The Buddhists tell the story of a man fleeing from a tiger who plunged over a cliff and saved himself only by catching hold of a small strawberry plant growing between the rocks of the precipice. Caught between the tiger above and the gorge below, the man clung to the bush with one hand, thought for a moment, and with the other hand pi the most luscious strawberry he had ever eaten in his entire life. In an essay on the spirituality of aging, Joan Chittister, a Benedictine sister and spiritual director, says, “It is age that teaches us to enjoy life, to savor every moment of it, to spend our time on what counts, to be present where we are and see it for the first time.”
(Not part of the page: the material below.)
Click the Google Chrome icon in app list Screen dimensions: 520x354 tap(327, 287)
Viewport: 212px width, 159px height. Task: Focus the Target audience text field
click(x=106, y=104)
This brings me to my third point about growing into authenticity, and that is to practice stillness with the anticipation that this presence that is larger than ourselves will reach out to us with the gift of grace and that we will have the eyes to see it. In our Senior Companions program, we train volunteers in a ministry of presence. This is another way of saying that we teach them to be still before another human being, as if for the first time. We ask them to openly receive and reflect back whatever gift their senior gives them. Our volunteers, especially those who visit poor and disabled elderly persons, are constantly amazed at the presence of strawberries everywhere! Grace abounds but we have to become still to recognize it.
Authentic living teaches us how to live without living for things; how to love without loving for personal gain; how to embrace life beyond the million little deaths we experience along the way. This is the legacy that authentic living and aging begets for those who share our lives and follow behind us. Bioethics Professor and Author Sherwin Nuland says, “Old age is a time to become contemplative, to recognize our value to people younger than ourselves.”
One of my dear friends often reminds me that living in the present flow of grace is something that is better “caught than taught.” The best way I know of to pass on the legacy of graceful presence is through participation in intentional relationship. I call it spiritual friendship–journeying with others in a way that we “catch” the principles of authentic living by the way we relate to each other. Over the next few days, when you’re with family and friends, pause to be mindful about what it is that others “catch” when they’re with you. Is it grace?
Spiritual friendship creates relational safety as we commit ourselves to honoring one another even when we disagree on matters of opinion or lifestyle. Our corresponding soul work enlarges our capacity to accept the unfinished work in other people because we have been willing to face things in ourselves that are in need of more growth or correction. Spiritual friendship is patient, and depends on that eternal perspective that we gain when we entrust ourselves and our relationships to a greater presence. It is then that we remain faithful to and honest with one another over the long haul. In the meantime, we avoid judgments and remain open to moments of sweet surprise and unexpected possibility. The strawberries are out there, often in the place we least expect them!
I’d like to invite you to give yourself as a gift, the kind that rises from a still place in yourself and allows you to enter the heart of another, all the while listening for the divine heartbeat. May you share moments of real inner presence with others, along with the sense of fullness, joy, and meaning that accompany it! And may your heart be touched by the inexpressible beauty of authentic human connection that is yours for the choosing every day of your life.